Libyan judicial police have started taking control of makeshift prisons in the country after human rights organizations complained of rampant torture of inmates, the country's deputy justice minister said on Sunday.
The deputy minister, Khalifa Ashour, said uniformed police have been dispatched to some prisons where former rebels have been holding people accused of being loyalists of deposed ruler Moammar Gadhafi.
During last year's civil war, former rebels trying to protect their neighborhoods held anyone deemed suspicious of being a Gadhafi loyalist or mercenary, locking them up in makeshift prisons in schools, homes and empty government buildings.
According to the U.N., various former rebel groups are holding as many as 8,000 prisoners in 60 detention centers around the country.
Bringing all the prisons under control of the new government illustrates the challenge of reuniting Libya after the ouster of Gadhafi.
Ashour said that on Sunday his ministry took over one prison in Misrata and another in Tripoli, but didn't have information on any other prisons which were taken over.
"Some of the prisoners are loyalists of the former regime detained during the revolution, and others were captured after liberation for murder and drug or alcohol possession," Ashour told The Associated Press.
The move comes after the U.N.'s top human rights official said Friday that Libya's transitional government must take control of all makeshift prisons to prevent further atrocities against detainees.
"There's torture, extrajudicial executions, rape of both men and women," said U.N. High Commissioner for Human Rights Navi Pillay on Friday.
Pillay said she was particularly concerned about sub-Saharan African detainees whom the brigades automatically assume to be fighters for former Libyan dictator Moammar Gadhafi.
Aid group Doctors Without Borders suspended its work in prisons in the Libyan city of Misrata on Thursday because it said torture was so rampant that some detainees were brought for care only to make them fit for further interrogation and abuse.
Amnesty International said Thursday it had recorded widespread prisoner mistreatment in other cities that led to the deaths of several inmates.
The allegations, which come more than three months after Gadhafi was captured and killed, were an embarrassment to the governing National Transitional Council, which is struggling to establish its authority in the splintered nation.
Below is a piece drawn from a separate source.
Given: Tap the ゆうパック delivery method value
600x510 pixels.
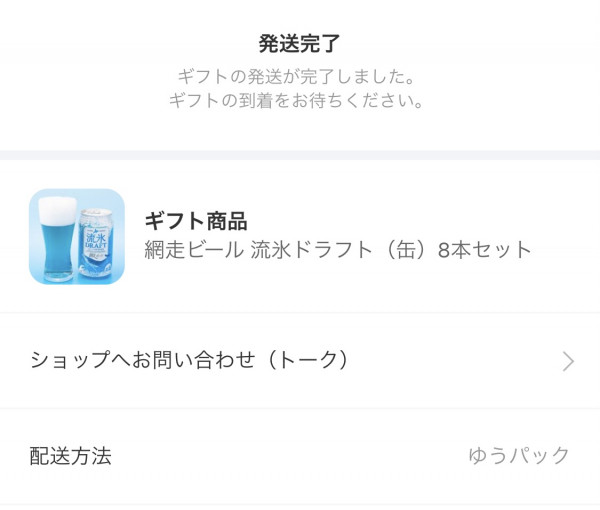Looking at the screenshot, I should (x=519, y=456).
Ashour said that the Justice Ministry has sent letters to revolutionary brigades guarding makeshift prisons across Libya, setting target dates for handing over the prisons to the ministry, at which point a group of judicial police will take charge.
He didn't have information on how many notices were sent out or if there was a final deadline for handing over prisons to government control.
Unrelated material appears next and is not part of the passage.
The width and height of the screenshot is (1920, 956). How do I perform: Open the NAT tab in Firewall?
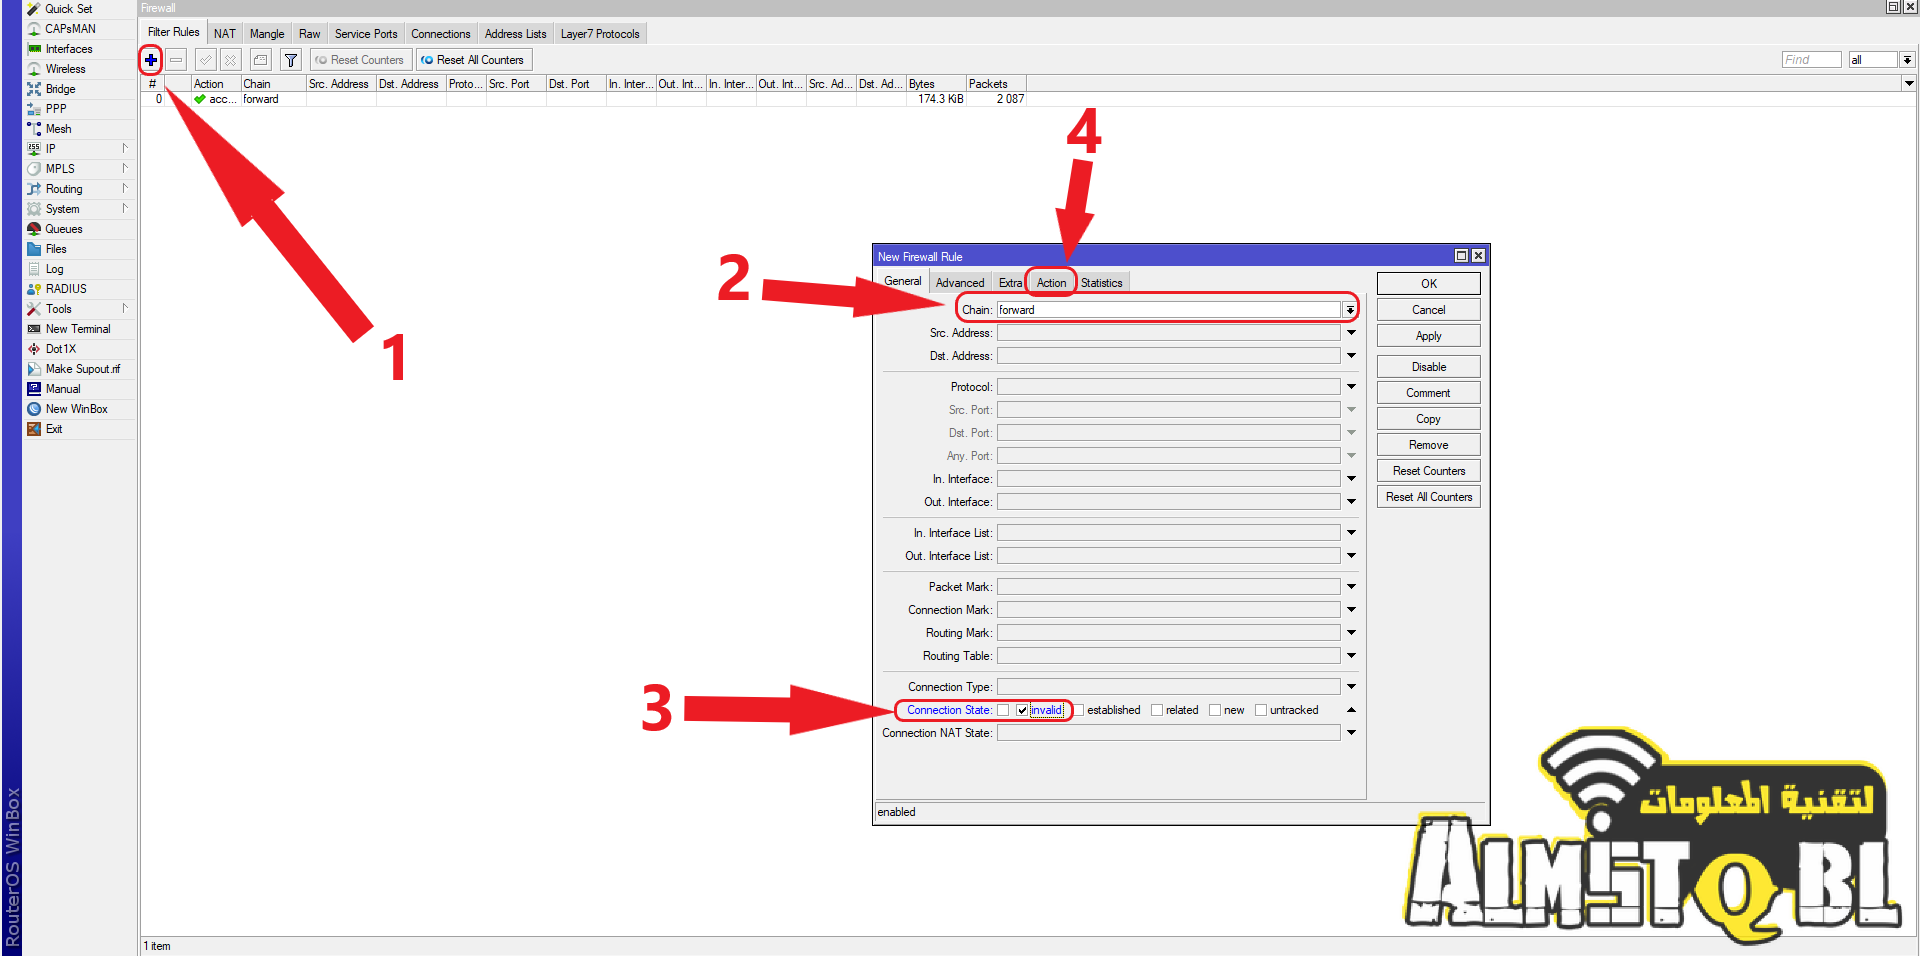[225, 34]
In November, Libya's leaders acknowledged that some prisoners held by revolutionary forces were abused, but insisted the mistreatment was not systematic and pledged to tackle the problem.
Libya's new leaders have struggled to stamp their authority on the country since toppling Gadhafi's regime. One of the greatest challenges still facing the leadership is how to rein in the dozens of revolutionary militias that arose during the war and now are reluctant to disband or submit to the central authority.